The night was spent in a Brazilian love shack, somewhere you can rent by the hour. I have resolved to return one day in order to stay-in, and photograph Brazil's "motels", for they are weird, wonderful and some of them damned luxurious! On this occasion, the privacy afforded meant a complete lack of windows, secluded garaging, (a plus!), and a very seedy atmosphere.
There was some interesting stuff on the box that evening, as well...
Not as early a start as I had planned, and I had just loaded up the bike, when the whole thing toppled over bending my brake lever, but luckily nothing else.

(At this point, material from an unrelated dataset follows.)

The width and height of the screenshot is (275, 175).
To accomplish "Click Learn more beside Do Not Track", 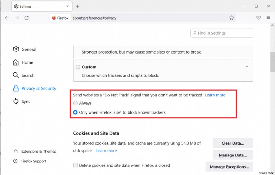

Before I could get her vertical I had to remove all the very, by now, muddy luggage - such a Mick Pugh moment!
Having got up a head of steam, I could not for the life of me, locate the correct road North. I rode up and down endlessly whilst the heavens opened. Not an unfamiliar problem in itself, except guess who had forgotten his waterproofs? I decided to brave it out and press-on to see if I could leave the now torrential rain behind. Eventually, after 40 km or so, I conceded to the elements and decided to make a pit-stp. As the the bike had now started mis-firing badly, and as I didn't know whether to blame the fuel, the rain, both or neither I decided to top-up anyway. Whilst astride the bike, I opened the fuel cap and started to dismount. As I did so, the bike came with me. I ended up on the deck with with a fully loaded bike and fuel pouring from the tank all over yours truly - a comedy moment indeed, as we all scrambled, slipping and sliding, in frantic attempts to right the bike. Back in the UK, this would have been an incident worthy of informing the CFDA and closing the gas station, but not here. They hardly batted an eyelid, and I was amazed to see people continuing to smoke, not 3 metres away. After stopping for some food and multiple coffees, I was approached by someone I presumed to be the owner of the restaurant. He was keen to learn of my intentions and equally keen to inform me as to the quantity and quality of women in the North East of Brazil.
Once more on the road and the bike behaved no better, but I did manage to procure some very rubbery waterproofs on the way.
As I reached a point some 100km outside Florianopolis, it seemed like a total eclipse was in progress as the sky blackened, the rain beat down reducing visibility to some 10 metres and I was treated to a display of thunder and lightening immediately above my head. I spotted a supermarket, it´s lights flickered wildly pending a power cut. Diverting to the car park, I joined other bikers mostly dressed in T-shirt and shorts, where we sheltered good-humouredly from the worst storm I have witnessed.
Half an hour or so, and although the storm had only partially abated, I decided I should carry on. As I got up to full speed, I could see a double line of traffic up ahead, a car on my side of the road, heading my way, at a rate of knots. The driver was flashing his lights madly, and only by jammng on and hugging the lumpy nearside of the road could I avoid this lunatic, or should I say, criminal.
As I arrived in Florianopolis, somewhat more soggy than I left Osarios, I reflected, gratefully, when checking into the hotel, that had I been in a car, little could have been done to avoid a head-on collision.